Mostyn also pointed to mapping and human resources programs and so on. Officials within the government’s ICT branch will be looking at the initiatives and meeting with the teams to look at the possibility of some of the projects, he noted.

“ICT’s going to be working with this to see how it, how, when, if we can start to move some of these great ideas into government in a way that’s methodical,” he said.

As Pillai noted: “I know after seeing what just transpired this last while; I look back to my officials (and) I think we would love to see more of this.”

Those on the panel all highlighted their agreement that the hack-a-thon event could lead to more benefits down the road.

Sanders pointed out that software developers had flown in from other regions and were talking of bringing their own work teams back to the territory.

“So if we could do that more regularly, think about how we could really leverage the investment in fibre and in the space and make this one of the best places in the world for entrepreneurs who are doing Internet-based work to come live and play up here,” he said.

“I think there’s a real win there for diversifying the economy and doing some really great cool stuff.”

Manekin Beille noted NorthLight officials have already heard from businesses interested in the possibility of a similar hack-a-thon to come up with new initiatives for their businesses.

Comments (6)

Up 2 Down 4

Groucho d'North on Nov 26, 2018 at 5:21 pm

This is encouraging news! Cooperation and greater discussion among the required players. I am hoping for real products to come from these seminars. I do hope the legal work regarding ownership and joint-development are clearly understood by everyone. Could the next international tech breakout be growing in this rich environment?

Up 8 Down 7

George Oh-Well on Nov 23, 2018 at 10:42 pm

Automated Ministers - Every decision could be put to a vote by the electorate in real-time using the Automated Minister Program (AMP).
This would bring direct-democracy to the people and we would no longer have to listen to the excuses, the lying or the speeches of the non-automated ministers.

This would be a huge savings to the taxpayers.
Win, win, win!

Up 10 Down 7

ProScience Greenie on Nov 23, 2018 at 1:10 pm

Yukonblonde - it's so bad that the communication spokespeople are getting their own communications spokespeople.
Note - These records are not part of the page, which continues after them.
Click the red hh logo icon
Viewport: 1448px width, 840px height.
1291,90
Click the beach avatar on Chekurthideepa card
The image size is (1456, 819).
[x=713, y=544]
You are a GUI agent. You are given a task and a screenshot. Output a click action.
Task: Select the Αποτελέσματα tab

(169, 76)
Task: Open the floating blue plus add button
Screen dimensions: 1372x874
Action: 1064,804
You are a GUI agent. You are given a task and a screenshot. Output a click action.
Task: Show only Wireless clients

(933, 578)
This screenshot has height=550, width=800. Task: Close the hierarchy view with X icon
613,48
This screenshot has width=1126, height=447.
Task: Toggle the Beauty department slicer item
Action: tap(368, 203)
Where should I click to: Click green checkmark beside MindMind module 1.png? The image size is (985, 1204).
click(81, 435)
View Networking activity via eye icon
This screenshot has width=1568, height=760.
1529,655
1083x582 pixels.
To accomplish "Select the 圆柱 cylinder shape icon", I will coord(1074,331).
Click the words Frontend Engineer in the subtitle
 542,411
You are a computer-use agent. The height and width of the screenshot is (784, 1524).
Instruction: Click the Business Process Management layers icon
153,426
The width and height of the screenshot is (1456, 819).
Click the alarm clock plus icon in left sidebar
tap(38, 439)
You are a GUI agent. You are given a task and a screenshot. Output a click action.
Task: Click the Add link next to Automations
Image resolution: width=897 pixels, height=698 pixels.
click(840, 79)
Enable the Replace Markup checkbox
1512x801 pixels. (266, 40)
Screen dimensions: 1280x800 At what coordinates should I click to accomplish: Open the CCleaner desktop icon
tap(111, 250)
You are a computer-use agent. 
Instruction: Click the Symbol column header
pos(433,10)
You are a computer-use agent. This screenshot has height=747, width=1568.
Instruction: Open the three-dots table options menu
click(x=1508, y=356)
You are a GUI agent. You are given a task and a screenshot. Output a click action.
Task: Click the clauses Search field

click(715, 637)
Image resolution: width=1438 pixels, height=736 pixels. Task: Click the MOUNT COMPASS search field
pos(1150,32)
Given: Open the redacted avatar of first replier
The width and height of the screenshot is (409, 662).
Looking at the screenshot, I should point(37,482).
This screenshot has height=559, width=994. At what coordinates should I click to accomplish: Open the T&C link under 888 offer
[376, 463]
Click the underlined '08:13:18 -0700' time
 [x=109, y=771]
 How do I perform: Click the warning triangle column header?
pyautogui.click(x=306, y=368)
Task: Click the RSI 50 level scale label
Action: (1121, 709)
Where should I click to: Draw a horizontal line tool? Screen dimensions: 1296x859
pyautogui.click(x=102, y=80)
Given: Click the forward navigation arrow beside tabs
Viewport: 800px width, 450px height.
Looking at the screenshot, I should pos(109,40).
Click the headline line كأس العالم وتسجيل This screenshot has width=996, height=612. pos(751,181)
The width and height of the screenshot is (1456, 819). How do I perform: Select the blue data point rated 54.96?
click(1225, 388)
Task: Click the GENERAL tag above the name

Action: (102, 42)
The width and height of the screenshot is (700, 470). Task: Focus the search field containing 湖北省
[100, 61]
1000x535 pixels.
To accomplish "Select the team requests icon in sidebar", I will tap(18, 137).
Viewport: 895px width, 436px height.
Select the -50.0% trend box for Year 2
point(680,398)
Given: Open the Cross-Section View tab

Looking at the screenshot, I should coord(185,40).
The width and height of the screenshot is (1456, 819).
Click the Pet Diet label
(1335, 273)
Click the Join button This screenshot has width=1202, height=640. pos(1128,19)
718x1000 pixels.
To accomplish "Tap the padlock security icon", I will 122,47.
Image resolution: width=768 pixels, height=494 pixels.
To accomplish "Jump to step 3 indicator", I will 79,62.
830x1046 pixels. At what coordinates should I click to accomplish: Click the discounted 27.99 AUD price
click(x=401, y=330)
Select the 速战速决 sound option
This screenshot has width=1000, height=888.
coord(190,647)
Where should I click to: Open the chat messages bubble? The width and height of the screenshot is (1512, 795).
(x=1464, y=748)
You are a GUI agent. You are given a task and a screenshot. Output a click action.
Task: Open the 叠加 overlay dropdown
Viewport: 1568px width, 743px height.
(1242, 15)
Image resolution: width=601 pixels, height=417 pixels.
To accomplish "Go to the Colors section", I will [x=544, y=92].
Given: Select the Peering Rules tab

There might even be more spokespeople than policy analysts in our government(s).

Guess this little event was OK but it's starting to look like YuKonstruct’ is more about taxpayer funded construction a more bloated bureaucracy than rough and ready hands-on STEM-promoting maker creativity and building of super cool stuff.

Up 8 Down 8

Jackson on Nov 23, 2018 at 10:51 am

Congratulations to everyone who participated in this hackathon. It's great to see businesses, government and individuals coming together to help grow a culture of innovation and entrepreneurship.

Keep it up!

Up 16 Down 3

Yukonblonde on Nov 22, 2018 at 10:52 pm

Here’s my idea “an automatic minister’ speech” bot. That might free up the hundreds of communications people working at YG right now.
Although after reading Mostyn’s intelligible sentences that might already be happening.

Up 7 Down 7

Simon on Nov 22, 2018 at 4:39 pm

The government is already doing quite a lot of innovative stuff online but it always helps to have more, like some of these ideas that have come forward. I bring this up because I want people to know about what's available.

Some current examples are:

https://yukon.ca
https://eservices.gov.yk.ca
https://beta.yukoncourts.ca
https://cannabisyukon.org
https://engageyukon.ca
https://standard.beta.gov.yk.ca

We should be encouraging people both inside and outside the public sector to improve how government functions. We all benefit from the effort; both those who deliver the services as well as those who receive and interact with them.

I know they are also working on a catalogue of open data. Only rumblings at this point, but maybe it will be a real thing one day.